__Source extract__

'''

Not all data in the data sets are needed in a project. It is important to understand the data required to answer your questions. In this case, I want to select the following columns only:
using dplyr package and select() function.
df <- database %>%
select(Operator.Name,
Pipeline.Facility.Name,
Pipeline.Location,
Pipeline.Type)Another way to understand your data is to show only small part of the entire data set. How to do so in R?

'''

__Data for analysis__
'''

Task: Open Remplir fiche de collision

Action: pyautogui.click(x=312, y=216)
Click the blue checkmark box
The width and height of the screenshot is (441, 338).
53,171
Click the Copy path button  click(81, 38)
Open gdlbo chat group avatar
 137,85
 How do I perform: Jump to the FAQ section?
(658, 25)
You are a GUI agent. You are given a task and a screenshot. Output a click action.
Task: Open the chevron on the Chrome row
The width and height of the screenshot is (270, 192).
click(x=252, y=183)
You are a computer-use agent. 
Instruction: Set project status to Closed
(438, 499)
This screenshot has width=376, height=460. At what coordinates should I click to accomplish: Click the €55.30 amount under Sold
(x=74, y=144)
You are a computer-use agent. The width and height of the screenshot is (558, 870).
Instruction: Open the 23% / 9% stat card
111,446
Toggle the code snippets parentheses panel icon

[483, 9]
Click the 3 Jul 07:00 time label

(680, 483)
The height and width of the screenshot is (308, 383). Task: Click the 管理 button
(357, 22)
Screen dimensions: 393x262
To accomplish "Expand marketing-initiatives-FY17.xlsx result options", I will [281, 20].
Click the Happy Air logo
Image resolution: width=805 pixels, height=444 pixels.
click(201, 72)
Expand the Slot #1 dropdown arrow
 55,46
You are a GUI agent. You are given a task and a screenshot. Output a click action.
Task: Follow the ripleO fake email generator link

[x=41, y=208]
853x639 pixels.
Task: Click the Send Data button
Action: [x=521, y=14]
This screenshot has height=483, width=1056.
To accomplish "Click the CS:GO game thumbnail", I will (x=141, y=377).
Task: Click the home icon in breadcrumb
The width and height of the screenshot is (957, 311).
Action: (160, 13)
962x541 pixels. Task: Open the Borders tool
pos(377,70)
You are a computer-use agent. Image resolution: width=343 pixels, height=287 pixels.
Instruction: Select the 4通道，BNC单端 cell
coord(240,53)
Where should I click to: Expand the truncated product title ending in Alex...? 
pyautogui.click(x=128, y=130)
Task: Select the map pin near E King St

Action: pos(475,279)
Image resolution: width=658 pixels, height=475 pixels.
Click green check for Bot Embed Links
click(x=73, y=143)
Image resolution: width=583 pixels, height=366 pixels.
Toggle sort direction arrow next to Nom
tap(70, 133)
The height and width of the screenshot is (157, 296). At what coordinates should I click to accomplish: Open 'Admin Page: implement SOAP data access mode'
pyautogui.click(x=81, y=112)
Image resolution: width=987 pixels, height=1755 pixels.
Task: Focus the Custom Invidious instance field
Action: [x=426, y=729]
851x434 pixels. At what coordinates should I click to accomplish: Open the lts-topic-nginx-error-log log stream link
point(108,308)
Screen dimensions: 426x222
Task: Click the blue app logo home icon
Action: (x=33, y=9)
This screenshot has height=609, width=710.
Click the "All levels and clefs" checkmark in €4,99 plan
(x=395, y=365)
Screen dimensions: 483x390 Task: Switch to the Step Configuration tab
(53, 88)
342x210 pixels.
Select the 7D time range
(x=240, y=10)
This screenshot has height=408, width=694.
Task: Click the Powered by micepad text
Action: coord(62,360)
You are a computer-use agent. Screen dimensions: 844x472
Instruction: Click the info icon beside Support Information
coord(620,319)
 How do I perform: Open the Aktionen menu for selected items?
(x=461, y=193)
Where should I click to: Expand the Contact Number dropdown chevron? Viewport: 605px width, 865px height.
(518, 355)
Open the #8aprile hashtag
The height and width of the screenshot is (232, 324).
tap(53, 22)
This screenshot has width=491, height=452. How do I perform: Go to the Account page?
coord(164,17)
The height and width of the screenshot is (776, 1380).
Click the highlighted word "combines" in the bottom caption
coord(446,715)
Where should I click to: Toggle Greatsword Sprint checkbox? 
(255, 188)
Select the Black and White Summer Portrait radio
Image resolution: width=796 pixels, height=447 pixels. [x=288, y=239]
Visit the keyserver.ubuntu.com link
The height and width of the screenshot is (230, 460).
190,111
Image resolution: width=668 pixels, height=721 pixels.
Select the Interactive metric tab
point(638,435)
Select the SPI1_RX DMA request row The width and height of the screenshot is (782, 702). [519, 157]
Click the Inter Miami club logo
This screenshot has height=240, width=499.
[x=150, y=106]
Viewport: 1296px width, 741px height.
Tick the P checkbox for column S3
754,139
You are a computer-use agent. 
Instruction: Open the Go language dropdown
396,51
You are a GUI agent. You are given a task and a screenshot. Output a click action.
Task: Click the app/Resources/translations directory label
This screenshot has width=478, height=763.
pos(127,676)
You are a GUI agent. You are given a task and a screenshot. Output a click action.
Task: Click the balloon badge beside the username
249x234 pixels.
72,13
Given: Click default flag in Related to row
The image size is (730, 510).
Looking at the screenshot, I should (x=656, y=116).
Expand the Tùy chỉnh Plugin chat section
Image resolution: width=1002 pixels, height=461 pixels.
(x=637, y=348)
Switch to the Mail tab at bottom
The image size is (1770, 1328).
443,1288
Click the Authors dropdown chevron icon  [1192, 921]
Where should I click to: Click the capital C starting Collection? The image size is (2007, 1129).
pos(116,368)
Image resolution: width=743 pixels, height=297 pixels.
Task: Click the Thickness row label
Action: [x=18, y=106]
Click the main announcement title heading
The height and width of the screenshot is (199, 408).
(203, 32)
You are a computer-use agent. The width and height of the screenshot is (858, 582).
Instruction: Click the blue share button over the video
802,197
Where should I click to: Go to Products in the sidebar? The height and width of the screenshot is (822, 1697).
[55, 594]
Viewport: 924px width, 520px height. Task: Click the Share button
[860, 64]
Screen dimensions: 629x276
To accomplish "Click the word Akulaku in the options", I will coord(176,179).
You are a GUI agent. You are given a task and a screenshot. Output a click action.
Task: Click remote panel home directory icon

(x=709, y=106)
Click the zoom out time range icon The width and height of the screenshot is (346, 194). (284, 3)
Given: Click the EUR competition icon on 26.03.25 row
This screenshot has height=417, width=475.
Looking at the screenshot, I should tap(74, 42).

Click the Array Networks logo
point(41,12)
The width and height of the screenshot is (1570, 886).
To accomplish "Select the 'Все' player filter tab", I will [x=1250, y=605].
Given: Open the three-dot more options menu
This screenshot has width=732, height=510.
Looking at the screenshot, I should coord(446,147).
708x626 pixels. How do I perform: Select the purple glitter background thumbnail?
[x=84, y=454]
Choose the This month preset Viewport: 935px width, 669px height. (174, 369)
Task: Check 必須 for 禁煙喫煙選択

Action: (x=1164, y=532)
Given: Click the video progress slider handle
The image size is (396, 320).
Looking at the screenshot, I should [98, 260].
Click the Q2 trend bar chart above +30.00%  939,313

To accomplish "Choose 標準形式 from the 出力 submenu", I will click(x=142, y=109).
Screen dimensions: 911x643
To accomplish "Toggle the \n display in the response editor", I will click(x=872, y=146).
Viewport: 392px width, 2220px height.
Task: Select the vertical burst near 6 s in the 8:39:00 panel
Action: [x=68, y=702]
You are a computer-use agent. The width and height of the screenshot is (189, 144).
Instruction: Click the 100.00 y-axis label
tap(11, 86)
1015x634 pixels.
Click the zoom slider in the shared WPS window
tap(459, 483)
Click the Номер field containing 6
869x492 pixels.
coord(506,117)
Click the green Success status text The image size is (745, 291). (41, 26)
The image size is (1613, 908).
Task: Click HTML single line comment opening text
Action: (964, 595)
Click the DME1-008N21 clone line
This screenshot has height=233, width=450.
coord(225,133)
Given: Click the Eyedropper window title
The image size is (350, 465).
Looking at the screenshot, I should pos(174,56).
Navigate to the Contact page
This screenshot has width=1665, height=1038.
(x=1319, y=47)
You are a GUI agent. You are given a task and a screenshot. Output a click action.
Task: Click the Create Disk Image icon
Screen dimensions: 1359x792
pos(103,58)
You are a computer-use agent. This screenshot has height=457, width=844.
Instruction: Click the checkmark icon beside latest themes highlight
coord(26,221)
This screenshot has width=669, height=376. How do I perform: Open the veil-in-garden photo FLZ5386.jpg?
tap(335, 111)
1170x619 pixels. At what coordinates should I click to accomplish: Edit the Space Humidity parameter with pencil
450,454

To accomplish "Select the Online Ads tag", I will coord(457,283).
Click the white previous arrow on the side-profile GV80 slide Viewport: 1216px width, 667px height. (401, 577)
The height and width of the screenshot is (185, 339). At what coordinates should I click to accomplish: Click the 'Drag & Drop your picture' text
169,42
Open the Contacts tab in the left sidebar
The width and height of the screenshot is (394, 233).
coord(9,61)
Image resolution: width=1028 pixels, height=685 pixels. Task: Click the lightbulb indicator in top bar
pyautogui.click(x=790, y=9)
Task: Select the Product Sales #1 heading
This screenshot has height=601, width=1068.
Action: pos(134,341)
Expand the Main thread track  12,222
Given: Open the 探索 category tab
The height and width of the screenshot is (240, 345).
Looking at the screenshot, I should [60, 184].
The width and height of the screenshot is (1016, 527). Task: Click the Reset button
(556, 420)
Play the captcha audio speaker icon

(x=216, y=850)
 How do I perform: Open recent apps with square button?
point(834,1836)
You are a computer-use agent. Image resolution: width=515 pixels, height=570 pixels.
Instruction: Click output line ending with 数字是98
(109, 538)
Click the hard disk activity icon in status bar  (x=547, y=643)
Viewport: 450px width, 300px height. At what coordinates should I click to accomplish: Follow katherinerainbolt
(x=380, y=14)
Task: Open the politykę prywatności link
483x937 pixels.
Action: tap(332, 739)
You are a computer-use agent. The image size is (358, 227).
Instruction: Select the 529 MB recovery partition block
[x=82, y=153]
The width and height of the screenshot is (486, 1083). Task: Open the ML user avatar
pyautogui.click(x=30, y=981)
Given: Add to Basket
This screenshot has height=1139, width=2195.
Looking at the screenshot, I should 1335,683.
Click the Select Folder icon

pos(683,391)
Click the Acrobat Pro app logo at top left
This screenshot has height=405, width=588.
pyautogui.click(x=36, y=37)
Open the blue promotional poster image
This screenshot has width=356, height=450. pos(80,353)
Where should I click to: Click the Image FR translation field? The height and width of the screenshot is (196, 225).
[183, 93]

'''

__Parts of the exercise__
- a) Please rewrite the passage of the R column selection text starting at "Not all data" and ending at "do so in R?", with "dplyr package" replaced by "dplyr library".
- b) Answer these questions from the R column selection text:
(i) Which package does it use to select the columns?
(ii) What name is the result of the selection assigned to?
(iii) Which column is listed first in the selection?

__Results by task__
- a)
Not all data in the data sets are needed in a project. It is important to understand the data required to answer your questions. In this case, I want to select the following columns only:
using dplyr library and select() function.
df <- database %>%
select(Operator.Name,
Pipeline.Facility.Name,
Pipeline.Location,
Pipeline.Type)Another way to understand your data is to show only small part of the entire data set. How to do so in R?

- b)
(i) dplyr
(ii) df
(iii) Operator.Name